───── DATASET RECORDS ─────

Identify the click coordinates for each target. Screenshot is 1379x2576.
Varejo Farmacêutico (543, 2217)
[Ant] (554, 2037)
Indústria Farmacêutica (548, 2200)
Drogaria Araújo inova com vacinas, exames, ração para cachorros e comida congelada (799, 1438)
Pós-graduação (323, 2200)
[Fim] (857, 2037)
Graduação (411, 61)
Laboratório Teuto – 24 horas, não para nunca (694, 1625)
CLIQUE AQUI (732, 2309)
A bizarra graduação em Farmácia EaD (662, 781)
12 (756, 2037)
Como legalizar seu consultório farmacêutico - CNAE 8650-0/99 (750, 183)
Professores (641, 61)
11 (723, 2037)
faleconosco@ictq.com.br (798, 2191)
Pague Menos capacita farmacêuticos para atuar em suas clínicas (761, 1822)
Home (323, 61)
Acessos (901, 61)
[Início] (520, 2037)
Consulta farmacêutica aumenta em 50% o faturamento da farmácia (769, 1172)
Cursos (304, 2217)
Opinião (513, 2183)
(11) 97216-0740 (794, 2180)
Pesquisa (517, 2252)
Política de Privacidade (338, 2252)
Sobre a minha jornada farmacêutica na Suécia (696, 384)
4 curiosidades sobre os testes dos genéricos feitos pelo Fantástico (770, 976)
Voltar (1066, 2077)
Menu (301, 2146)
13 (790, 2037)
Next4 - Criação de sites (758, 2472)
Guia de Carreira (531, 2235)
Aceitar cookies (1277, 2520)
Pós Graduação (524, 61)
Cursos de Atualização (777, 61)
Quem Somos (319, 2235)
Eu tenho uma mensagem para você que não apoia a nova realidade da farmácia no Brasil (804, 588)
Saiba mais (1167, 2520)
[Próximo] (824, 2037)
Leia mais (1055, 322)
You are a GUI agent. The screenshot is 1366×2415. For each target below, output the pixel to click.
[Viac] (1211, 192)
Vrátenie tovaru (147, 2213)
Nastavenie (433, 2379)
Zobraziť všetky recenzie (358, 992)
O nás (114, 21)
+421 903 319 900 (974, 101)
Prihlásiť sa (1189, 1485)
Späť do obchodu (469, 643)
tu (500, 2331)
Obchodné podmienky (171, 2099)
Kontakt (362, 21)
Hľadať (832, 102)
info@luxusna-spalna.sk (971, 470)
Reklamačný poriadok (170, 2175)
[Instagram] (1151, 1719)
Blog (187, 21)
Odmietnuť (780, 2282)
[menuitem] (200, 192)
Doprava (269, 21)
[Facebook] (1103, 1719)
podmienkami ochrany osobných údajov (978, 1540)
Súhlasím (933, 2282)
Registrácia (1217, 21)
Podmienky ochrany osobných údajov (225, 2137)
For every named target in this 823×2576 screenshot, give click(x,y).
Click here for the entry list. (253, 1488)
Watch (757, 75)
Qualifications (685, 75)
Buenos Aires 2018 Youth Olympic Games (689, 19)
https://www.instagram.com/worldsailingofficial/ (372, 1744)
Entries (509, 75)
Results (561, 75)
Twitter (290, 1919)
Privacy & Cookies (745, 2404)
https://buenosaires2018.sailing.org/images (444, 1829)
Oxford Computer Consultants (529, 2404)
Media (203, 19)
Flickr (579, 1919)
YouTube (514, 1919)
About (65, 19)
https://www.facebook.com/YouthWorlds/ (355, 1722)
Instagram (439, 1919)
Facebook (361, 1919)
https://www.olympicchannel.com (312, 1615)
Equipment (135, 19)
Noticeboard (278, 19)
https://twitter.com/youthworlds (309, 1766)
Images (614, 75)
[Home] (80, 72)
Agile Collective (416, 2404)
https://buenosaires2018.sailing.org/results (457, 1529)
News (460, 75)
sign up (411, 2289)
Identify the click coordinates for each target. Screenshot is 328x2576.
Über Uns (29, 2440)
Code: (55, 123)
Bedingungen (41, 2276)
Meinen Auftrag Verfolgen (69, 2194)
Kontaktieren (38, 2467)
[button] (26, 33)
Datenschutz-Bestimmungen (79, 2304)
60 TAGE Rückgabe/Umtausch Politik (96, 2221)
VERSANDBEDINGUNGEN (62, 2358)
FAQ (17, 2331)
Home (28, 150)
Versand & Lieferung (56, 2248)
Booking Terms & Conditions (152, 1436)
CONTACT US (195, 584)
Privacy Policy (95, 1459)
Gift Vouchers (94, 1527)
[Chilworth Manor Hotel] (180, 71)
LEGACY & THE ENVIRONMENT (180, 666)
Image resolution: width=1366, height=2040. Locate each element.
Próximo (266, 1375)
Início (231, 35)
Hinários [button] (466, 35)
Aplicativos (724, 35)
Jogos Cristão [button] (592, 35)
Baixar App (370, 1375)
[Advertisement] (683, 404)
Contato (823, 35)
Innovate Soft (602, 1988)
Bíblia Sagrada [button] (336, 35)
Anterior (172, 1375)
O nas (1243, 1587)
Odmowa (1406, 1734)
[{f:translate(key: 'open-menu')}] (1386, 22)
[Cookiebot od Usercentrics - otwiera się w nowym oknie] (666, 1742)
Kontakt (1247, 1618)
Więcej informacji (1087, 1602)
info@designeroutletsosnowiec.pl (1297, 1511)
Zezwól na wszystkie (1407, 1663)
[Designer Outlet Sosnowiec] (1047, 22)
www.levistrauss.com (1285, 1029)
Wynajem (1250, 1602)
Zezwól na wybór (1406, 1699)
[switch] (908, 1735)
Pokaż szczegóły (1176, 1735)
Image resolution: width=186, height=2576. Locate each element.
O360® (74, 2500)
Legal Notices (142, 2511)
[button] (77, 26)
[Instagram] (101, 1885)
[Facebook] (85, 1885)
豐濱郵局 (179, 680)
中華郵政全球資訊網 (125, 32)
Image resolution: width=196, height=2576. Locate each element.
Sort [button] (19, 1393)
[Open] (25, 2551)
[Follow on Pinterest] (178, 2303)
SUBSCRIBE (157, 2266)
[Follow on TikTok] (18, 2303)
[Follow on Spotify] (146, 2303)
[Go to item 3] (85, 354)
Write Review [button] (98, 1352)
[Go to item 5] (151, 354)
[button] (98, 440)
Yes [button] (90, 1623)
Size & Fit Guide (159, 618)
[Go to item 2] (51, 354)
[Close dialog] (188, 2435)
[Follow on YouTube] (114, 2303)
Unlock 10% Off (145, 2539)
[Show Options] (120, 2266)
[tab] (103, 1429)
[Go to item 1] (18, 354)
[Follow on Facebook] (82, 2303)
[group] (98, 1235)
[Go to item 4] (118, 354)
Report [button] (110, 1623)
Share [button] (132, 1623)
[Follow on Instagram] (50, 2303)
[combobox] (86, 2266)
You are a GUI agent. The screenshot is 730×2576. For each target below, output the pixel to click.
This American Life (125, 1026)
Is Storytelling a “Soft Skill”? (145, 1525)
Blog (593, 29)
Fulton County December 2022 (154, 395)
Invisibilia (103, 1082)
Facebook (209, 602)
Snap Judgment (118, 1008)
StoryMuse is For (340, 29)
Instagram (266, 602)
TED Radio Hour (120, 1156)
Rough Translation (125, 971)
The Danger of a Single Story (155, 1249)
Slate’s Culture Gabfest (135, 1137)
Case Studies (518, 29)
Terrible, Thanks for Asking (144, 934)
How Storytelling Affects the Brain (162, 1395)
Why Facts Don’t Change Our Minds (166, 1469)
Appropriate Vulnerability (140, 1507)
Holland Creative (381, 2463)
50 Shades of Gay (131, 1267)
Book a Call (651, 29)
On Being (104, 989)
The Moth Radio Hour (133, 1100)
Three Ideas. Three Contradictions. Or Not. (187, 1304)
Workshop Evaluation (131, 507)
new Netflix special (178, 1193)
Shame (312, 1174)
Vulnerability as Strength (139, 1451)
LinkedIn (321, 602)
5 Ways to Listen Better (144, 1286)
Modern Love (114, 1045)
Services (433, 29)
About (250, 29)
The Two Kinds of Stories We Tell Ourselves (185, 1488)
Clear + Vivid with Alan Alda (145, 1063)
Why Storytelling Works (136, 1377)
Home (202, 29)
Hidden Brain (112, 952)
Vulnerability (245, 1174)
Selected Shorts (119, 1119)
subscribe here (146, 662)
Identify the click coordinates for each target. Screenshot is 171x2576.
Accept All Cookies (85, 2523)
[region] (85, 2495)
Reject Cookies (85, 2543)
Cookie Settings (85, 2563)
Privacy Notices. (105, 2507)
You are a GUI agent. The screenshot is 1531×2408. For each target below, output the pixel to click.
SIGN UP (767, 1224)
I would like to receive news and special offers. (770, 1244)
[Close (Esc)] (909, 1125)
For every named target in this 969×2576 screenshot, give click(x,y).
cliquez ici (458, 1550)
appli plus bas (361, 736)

─────

**THE TASK**
When the word "named" turns up on a line of the material above, copy that line.

**SOLVED EXERCISE**
For every named target in this 823×2576 screenshot, give click(x,y).
For every named target in this 969×2576 screenshot, give click(x,y).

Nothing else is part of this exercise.